__Supplied entries__.
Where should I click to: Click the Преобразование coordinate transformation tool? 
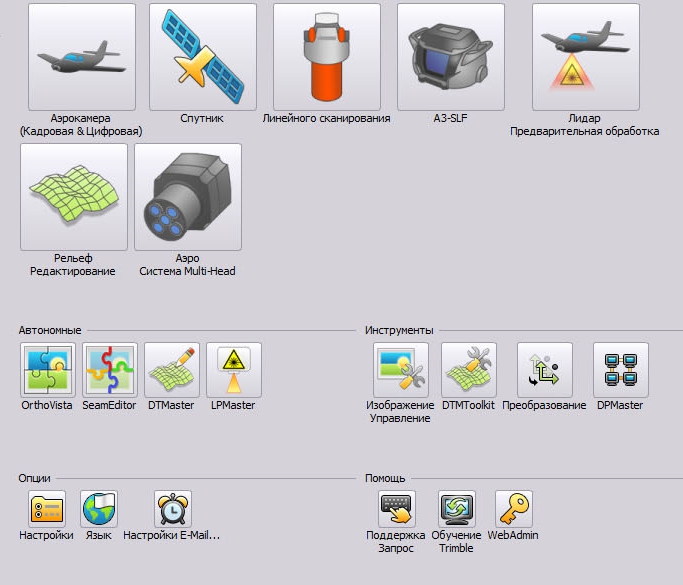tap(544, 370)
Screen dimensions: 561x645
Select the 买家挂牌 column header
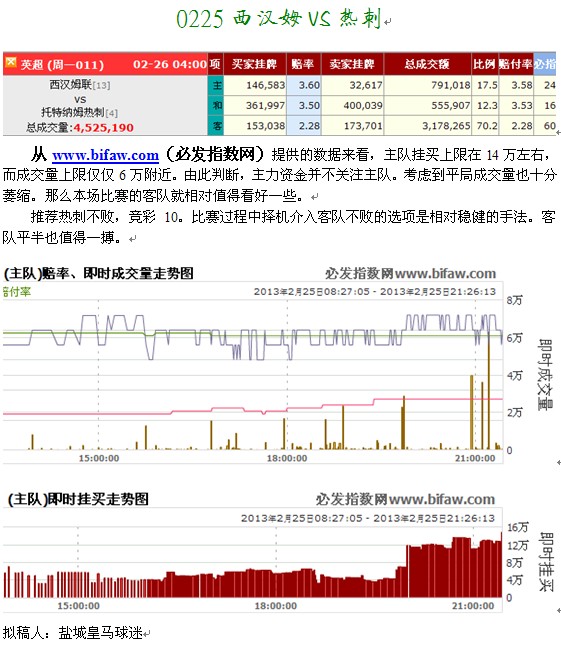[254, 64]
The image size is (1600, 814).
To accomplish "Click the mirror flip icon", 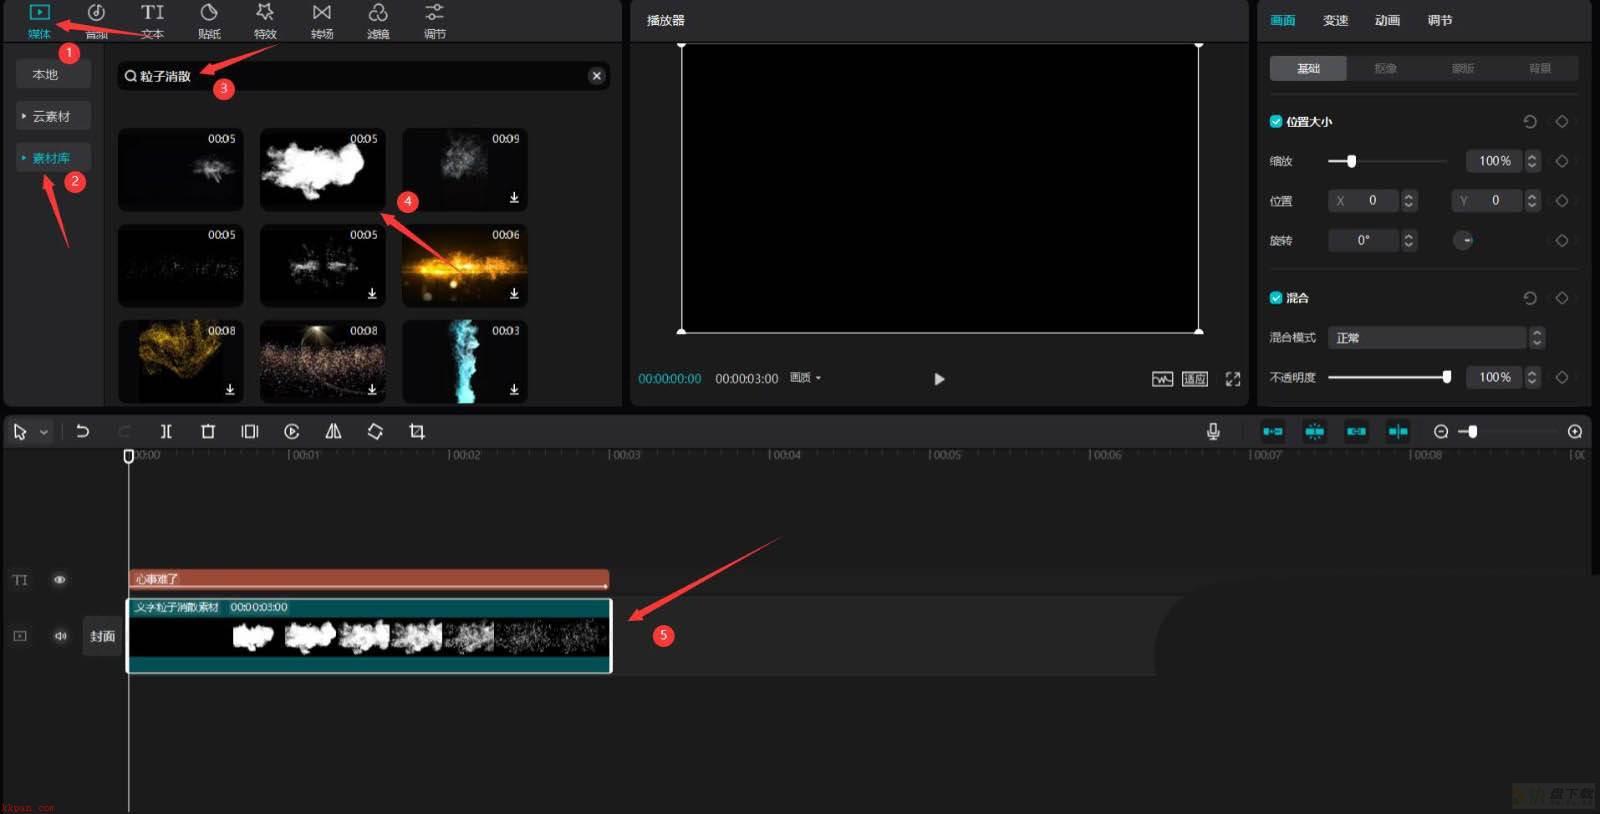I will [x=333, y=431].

--

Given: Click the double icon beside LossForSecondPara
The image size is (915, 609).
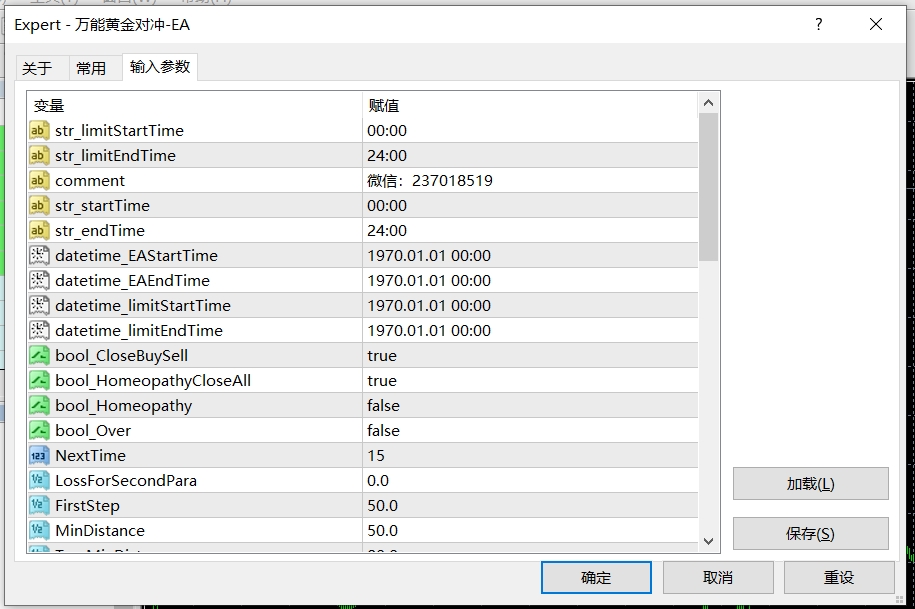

---

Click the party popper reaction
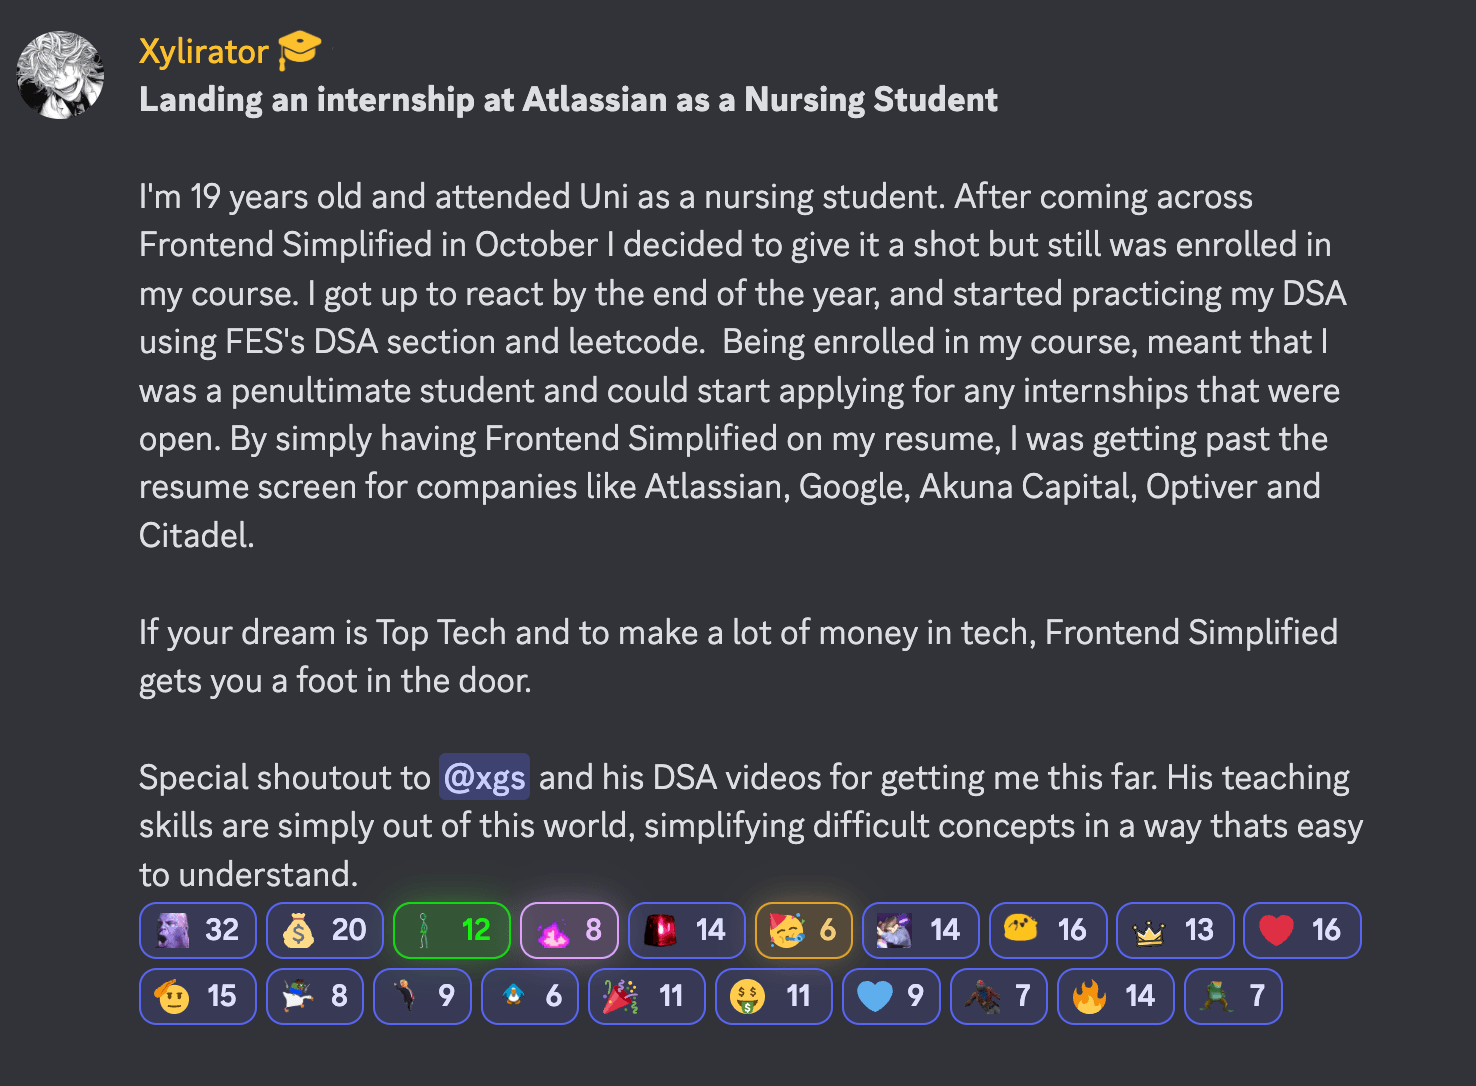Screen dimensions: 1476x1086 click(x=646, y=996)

__What you have to do__. A line counts if it includes the string "image". State how many such lines the entries have, with no other text.

__Task output__. 2